Sustainable flowers take root at Whole Foods, startups

Sustainable flowers take root at Whole Foods, startups

Photo of Whole Foods Whole Trade Guarantee roses via Whole Foods

Valentine's Day and Mother's Day stack up to make the first half of the year a big deal for the flower industry. But does anybody care about sustainability when it comes to this market?

I spoke with three distinct players in the flower space — a big retailer, a scrappy startup and a third-party fair trade certifier — and they all agree: Consumer demand for eco-friendly stems is on the rise.

Whole Foods sees rapid growth in fair trade flowers

Ideally, all the flowers for sale in an upscale natural foods store would be organic, but according to Carol Medieros, associate global produce coordinator for Whole Foods Market, the global supply is lacking.

"We care about it. … Whenever we can find a high-quality organic flower that our customers are asking for, we do support it. But because the supply is very small, we've looked to have sustainable flowers in other ways," she said. For example, it seeks out local flowers or those that meet the requirements of the company's Whole Trade Guarantee

Local supply varies from store to store because the company has a strong focus on sourcing seasonal plants from farms near its stores, and those farms grow different flowers. "Different things are grown in different parts of the country, and sunflowers may be a real typical summer item, where something like peonies may be a spring item," Medieros said.

Whole Foods also sources flowers from developing countries and in 2008 added flowers to its Whole Trade Guarantee program, promising to ethically source flowers from developing nations.
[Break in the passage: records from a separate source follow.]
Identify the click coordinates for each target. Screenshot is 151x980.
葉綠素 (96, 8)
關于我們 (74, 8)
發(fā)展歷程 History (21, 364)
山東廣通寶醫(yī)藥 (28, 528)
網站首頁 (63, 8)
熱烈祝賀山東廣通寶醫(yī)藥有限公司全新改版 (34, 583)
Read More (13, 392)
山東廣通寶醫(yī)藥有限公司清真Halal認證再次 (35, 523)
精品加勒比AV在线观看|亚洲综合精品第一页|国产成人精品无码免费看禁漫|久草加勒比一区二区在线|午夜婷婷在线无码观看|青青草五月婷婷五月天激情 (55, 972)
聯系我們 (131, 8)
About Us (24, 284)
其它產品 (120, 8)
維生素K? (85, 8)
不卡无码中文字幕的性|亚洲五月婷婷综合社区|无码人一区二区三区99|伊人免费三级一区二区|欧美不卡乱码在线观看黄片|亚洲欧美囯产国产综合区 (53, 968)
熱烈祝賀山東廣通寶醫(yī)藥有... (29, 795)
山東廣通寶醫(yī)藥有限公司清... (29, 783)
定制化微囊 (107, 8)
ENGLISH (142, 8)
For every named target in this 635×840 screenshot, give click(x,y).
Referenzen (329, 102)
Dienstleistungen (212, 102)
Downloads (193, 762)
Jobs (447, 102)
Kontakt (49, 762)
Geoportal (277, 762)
Through it, Whole Foods says it works with third-party certifiers to ensure a fair price is paid to producers; that farm laborers work in safe and healthy working conditions; and that the product is grown with environmentally friendly practices.

"We've seen rapid growth in that part of our flower department," Medieros said, adding that for every purchase Whole Foods makes, it supports community development projects at the origin farm. "Thanks to that program and our customers, we've generated more than $6 million in community development support. That's everything from education and housing to general improvements in the quality of life for a lot of farm workers, so we believe our customers are telling us they care," she said.

BloomNation says it boosts customer service with transparency

The online flower wire services FTD, Teleflora and 1-800-Flowers received a ton of bad press around Valentine's Day this year for high levels of customer dissatisfaction involving bouquets that didn't show up on the big day, dead or drooping flowers on arrival and other problems, such as broken vases or misspelled cards.

At least when it comes to late deliveries, you might be able to blame the weather, which dumped a foot of snow on much of the country the day before. But the problem is bigger than that, at least according to David Daneshgar, co-founder of BloomNation, an online local floral marketplace which launched in 2011.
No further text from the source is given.